Entovalva nhatrangensis

Scientific classification
- Kingdom: Animalia
- Phylum: Mollusca
- Class: Bivalvia
- Order: Galeommatida
- Superfamily: Galeommatoidea
- Family: Lasaeidae
- Genus: Entovalva
- Species: E. nhatrangensis
- Binomial name: Entovalva nhatrangensis Bristow, Berland, Schander & Vo, 2010

= Entovalva nhatrangensis =

- Authority: Bristow, Berland, Schander & Vo, 2010

Species of bivalve

Entovalva nhatrangensis is a species of small marine bivalve mollusc in the family Lasaeidae. It was first described in 2010 and its specific name "nhatrangensis" derives from the locality where it was originally found, Nha Trang Bay in Vietnam. It lives inside the oesophagus of certain species of sea cucumbers. It is considered to be an endosymbiont rather than a parasite because it does not harm its host.

==Description==
Entovalva nhatrangensis can grow to about 9 mm in length. It has a very small, delicate shell which is internal, being entirely enclosed by large folds of the mantle which fuse above the hinge. The gills are small but their structure is similar to those of other free-living bivalves. The foot extends permanently from the ventral side of the animal. This is relatively large compared to other bivalves and contains the visceral mass and the gonads. Entovalva nhatrangensis can be distinguished from the other three previously described species in the genus Entovalva by the different shape of its body and foot, and by the fact that its outer body epithelium is distinctively folded.

==Biology==
Entovalva nhatrangensis is an endosymbiont living inside the oesophagus of a sea cucumber. In a research study undertaken in 2010, 23 sea cucumbers known as brown sandfish (Holothuria spinifera) were gathered from shallow waters in Nha Trang Bay in Vietnam. Of these, 22 were found to harbour the bivalve in their oesophagus. The average number of molluscs per host was 84 with a range of 1 to 167. Another sea cucumber, Holothuria leucospilota, also acts as a host to the bivalve but of 30 specimens collected from the same locality, only one was found to harbour any of them, and that one contained just 5 molluscs.

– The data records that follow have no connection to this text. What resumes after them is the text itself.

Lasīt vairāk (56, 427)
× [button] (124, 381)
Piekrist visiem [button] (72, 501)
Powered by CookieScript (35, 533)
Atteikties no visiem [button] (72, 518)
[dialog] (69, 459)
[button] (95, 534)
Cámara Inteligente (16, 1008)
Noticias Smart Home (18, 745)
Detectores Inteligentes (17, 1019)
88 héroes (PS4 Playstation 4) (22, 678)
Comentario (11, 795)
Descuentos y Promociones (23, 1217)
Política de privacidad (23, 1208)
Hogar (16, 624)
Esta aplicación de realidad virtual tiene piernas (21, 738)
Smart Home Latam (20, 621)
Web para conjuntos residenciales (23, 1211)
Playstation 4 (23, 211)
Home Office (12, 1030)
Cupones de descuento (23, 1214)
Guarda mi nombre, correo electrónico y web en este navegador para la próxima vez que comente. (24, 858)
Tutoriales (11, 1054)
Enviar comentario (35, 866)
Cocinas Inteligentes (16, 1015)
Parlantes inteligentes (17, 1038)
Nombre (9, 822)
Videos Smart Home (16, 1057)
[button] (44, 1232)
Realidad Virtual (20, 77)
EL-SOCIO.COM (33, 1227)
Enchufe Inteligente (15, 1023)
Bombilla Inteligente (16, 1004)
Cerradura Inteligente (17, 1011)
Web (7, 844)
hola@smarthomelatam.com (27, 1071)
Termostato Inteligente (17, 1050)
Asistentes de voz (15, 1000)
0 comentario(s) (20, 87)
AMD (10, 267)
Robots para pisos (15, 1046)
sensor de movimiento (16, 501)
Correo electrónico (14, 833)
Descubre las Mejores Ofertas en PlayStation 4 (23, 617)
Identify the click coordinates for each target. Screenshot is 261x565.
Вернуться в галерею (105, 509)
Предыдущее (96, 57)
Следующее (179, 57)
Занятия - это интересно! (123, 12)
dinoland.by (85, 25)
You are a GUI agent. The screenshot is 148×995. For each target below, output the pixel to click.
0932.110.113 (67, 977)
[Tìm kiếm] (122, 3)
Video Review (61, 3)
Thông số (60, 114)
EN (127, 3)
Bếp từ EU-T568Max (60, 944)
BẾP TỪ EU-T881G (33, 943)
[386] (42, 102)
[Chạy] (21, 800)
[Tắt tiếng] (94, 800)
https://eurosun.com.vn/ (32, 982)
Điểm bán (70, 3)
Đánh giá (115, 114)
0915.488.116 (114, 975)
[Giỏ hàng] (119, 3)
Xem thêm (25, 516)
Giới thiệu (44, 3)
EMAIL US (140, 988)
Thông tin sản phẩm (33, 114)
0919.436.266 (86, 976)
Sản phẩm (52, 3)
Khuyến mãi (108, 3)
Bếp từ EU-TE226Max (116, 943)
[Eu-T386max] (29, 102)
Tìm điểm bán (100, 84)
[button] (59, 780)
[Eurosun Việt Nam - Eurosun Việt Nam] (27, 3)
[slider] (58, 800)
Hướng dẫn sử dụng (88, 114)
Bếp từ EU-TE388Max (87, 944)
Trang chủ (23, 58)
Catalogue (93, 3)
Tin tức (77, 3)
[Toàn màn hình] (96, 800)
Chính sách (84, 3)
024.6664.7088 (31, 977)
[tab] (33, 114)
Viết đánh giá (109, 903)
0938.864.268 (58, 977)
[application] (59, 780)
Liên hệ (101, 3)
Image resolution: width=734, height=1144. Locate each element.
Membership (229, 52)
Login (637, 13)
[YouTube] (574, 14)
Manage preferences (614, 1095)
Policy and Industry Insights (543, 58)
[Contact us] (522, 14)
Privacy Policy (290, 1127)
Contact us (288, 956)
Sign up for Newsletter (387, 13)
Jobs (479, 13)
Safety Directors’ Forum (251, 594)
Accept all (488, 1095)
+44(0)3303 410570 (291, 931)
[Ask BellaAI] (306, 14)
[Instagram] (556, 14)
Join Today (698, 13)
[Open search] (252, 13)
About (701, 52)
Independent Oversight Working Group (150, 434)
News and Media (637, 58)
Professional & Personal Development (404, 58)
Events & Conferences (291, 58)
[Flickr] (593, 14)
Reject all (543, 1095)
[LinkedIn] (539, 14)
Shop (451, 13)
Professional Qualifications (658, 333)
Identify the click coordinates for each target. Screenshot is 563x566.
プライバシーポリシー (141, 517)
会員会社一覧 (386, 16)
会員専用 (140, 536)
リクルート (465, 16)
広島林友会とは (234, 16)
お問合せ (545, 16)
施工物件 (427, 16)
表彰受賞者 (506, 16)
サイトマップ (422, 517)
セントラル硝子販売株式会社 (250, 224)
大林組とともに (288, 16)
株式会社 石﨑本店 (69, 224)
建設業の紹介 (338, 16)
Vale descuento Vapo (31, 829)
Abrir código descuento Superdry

It was at first surmised that Entovalva nhatrangensis might absorb nutrients through its epithelium. This idea was rejected however because the surface of the mantle is covered by a thin cuticle, which would make absorption difficult. The stomach was found to contain diatoms, therefore it is likely that the bivalve uses its gills to filter them and other fine organic particles from the contents of the sea cucumber's gut in which it is immersed.

Entovalva nhatrangensis is a protandric hermaphrodite. This means that it starts life as a male and later becomes a female. Fertilization takes place when a male inserts spermatophores (bundles of sperm) into the gill cavity of a female. It is unclear how this is done but it seems likely that the male, always smaller than the female, makes its way into the siphon of the female to deposit them in the required position. The eggs are fertilized as they emerge from the genital pore into the siphon. The resulting larvae are brooded in the siphon until they are released as D-larvae with their rudimentary shells already formed. It is surmised that the larvae pass through the sea cucumbers gut and out through its anus before becoming planktonic for a period.